— Document passage —
────────
Republican House leaders have spent months dodging questions about how they would replace the Affordable Care Act with a better law, and went so far as to hide the draft of their plan from other lawmakers. No wonder. The bill they released on Monday would kick millions of people off the coverage they currently have. So much for President Trump’s big campaign promise: “We’re going to have insurance for everybody” with coverage that would be “much less expensive and much better.”
More than 20 million Americans gained health care coverage under the A.C.A., or Obamacare. Health experts say most would lose that coverage under the proposal.
Let’s start with Medicaid. Obamacare expanded the program to cover 11 million more poor Americans in 31 states and the District of Columbia. The Republican bill would end the expansion in 2020. Although people who sign up before 2020 under the expanded Medicaid program, which covers people with incomes up to 138 percent of the federal poverty level (about $33,900 for a family of four), would be allowed to stay on, many would be kicked off over time. The working poor tend to drop in and out of Medicaid because their incomes fluctuate, and the Republican plan would bar people who left the expanded program from going back in.Photo
Tom Price, secretary of health and human services
The bill would also, for the first time ever, apply a per-person limit on how much the federal government spends on Medicaid. This change could shift about $370 billion in health care costs over 10 years to state governments, according to the Center on Budget and Policy Priorities. Many state governments, faced with limited budgets, would be forced to cut benefits or cover fewer people.
For people who buy insurance on federal or state-run health exchanges, the G.O.P. plan would greatly reduce the A.C.A.’s subsidies, which come in the form of tax credits. For example, a 40-year-old living in Raleigh, N.C., who earns $30,000 a year would receive $3,000 from the government to buy insurance, 32 percent less than under current law, according to the Kaiser Family Foundation. The bill would provide older people more generous subsidies — those over 60 get a subsidy of $4,000, or twice as much as 20-somethings — but insurers would be allowed to charge older people five times as much as younger people.
The plan would do away with the current mandate that requires nearly everybody to obtain insurance or pay a penalty. (Instead, insurers would be allowed to charge people who don’t maintain their insurance continuously 30 percent more for coverage.) But because the legislation would still require insurers to cover pre-existing conditions, people would have a strong financial incentive to buy insurance only when they got sick — a sure way to destroy the insurance market.
────────
— Exercise set —
a) According to the editorial on the Republican health care bill, in what year would the bill end the Medicaid expansion?
b) From the editorial on the Republican health care bill, copy the passage that begins with the words "For people who" and ends after "as younger people.".
c) Carry on the editorial on the Republican health care bill past its final sentence.

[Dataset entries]
────────
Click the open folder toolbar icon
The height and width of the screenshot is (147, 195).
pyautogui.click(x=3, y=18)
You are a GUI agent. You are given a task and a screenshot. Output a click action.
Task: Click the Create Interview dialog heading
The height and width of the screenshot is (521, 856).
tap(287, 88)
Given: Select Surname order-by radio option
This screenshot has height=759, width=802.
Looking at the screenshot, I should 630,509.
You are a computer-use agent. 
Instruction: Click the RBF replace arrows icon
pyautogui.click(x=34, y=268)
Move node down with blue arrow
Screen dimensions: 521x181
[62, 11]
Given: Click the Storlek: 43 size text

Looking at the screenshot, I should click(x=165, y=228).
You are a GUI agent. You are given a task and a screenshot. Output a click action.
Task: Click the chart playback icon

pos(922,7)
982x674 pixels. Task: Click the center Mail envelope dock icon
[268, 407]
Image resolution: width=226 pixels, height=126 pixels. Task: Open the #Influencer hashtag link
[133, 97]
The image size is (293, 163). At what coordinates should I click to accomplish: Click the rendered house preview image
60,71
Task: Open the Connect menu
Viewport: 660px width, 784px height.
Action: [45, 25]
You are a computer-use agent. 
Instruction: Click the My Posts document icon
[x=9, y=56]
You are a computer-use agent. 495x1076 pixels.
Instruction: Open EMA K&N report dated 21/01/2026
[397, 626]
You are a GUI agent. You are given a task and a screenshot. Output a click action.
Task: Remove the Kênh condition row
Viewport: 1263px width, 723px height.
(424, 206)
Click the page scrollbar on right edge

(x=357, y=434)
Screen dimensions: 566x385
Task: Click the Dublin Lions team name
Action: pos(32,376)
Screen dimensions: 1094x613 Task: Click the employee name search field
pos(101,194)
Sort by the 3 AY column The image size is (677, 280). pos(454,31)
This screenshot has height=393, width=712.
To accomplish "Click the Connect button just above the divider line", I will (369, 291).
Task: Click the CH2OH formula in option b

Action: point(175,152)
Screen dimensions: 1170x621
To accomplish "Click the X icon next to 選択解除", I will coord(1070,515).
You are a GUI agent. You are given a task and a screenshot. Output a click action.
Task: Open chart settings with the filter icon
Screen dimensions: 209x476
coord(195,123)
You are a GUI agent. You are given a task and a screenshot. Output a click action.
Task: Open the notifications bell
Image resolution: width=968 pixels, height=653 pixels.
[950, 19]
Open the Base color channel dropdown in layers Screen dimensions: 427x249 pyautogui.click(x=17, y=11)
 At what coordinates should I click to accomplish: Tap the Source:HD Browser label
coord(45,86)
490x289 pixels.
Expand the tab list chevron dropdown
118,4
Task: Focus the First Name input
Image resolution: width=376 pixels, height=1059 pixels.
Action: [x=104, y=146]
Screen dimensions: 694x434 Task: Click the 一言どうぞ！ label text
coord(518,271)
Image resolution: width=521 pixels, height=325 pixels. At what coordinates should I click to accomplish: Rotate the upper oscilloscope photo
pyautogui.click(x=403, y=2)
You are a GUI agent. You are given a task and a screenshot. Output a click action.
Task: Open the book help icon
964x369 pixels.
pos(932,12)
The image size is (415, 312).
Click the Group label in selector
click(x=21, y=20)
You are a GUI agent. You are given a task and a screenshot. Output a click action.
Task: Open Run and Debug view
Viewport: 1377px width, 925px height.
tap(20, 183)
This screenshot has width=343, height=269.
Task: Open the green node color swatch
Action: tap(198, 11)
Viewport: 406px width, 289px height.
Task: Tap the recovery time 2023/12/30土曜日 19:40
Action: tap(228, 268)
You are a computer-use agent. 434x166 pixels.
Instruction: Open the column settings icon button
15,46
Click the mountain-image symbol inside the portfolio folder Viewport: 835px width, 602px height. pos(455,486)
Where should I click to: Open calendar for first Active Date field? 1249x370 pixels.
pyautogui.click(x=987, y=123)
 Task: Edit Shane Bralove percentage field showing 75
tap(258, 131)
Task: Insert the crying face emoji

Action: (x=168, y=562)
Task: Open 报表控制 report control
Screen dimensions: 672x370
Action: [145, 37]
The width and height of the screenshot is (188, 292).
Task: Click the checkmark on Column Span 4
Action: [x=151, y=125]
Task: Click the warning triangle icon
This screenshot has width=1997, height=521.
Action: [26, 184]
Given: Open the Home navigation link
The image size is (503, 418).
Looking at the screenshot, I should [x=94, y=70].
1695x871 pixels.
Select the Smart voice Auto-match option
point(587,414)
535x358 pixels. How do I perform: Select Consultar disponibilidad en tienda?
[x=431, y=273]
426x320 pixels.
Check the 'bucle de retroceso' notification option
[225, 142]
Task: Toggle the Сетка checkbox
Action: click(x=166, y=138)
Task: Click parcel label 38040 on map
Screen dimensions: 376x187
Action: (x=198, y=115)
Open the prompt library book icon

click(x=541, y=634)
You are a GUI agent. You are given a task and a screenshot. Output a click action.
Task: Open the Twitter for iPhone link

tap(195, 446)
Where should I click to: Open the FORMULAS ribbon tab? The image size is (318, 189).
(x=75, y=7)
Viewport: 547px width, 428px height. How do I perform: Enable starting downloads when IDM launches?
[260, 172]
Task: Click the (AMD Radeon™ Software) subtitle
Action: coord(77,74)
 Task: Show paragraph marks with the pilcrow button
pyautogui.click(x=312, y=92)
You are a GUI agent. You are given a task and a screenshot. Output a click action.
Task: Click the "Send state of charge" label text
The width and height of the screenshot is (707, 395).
────────
— Written answers —
a) 2020

b)
For people who buy insurance on federal or state-run health exchanges, the G.O.P. plan would greatly reduce the A.C.A.’s subsidies, which come in the form of tax credits. For example, a 40-year-old living in Raleigh, N.C., who earns $30,000 a year would receive $3,000 from the government to buy insurance, 32 percent less than under current law, according to the Kaiser Family Foundation. The bill would provide older people more generous subsidies — those over 60 get a subsidy of $4,000, or twice as much as 20-somethings — but insurers would be allowed to charge older people five times as much as younger people.

c)
House Speaker Paul Ryan and Tom Price, the secretary of health and human services, have railed against high premiums and deductibles for plans sold on the health exchanges, but that problem would only worsen under their proposal because insurers would almost certainly raise their prices as the pool of the insured shrank. Republican lawmakers seem to think that people who can’t afford insurance are simply irresponsible. Representative Jason Chaffetz of Utah, for instance, told CNN that people should invest in their health care, “rather than getting that new iPhone.” Word to Mr. Chaffetz: Health insurance costs more than $18,000 a year for an average family; an iPhone costs a few hundred dollars.
While working people lose health care, the rich would come out winners. The bill would eliminate the taxes on businesses and individuals (people making more than $200,000 a year) who fund Obamacare. The tax cuts would total about $600 billion over 10 years, according to the Joint Committee on Taxation.
House committees will start considering the bill on Wednesday. Even if it passes the House, some Republican senators object to the Medicaid cuts and the Tea Party wing hates the idea of retaining any subsidies.
Republicans have been vowing to repeal the Affordable Care Act even before it became law in 2010. But they still haven’t come up with a workable replacement. Instead, the G.O.P.’s various factions are now haggling over just how many millions of Americans they are willing to harm.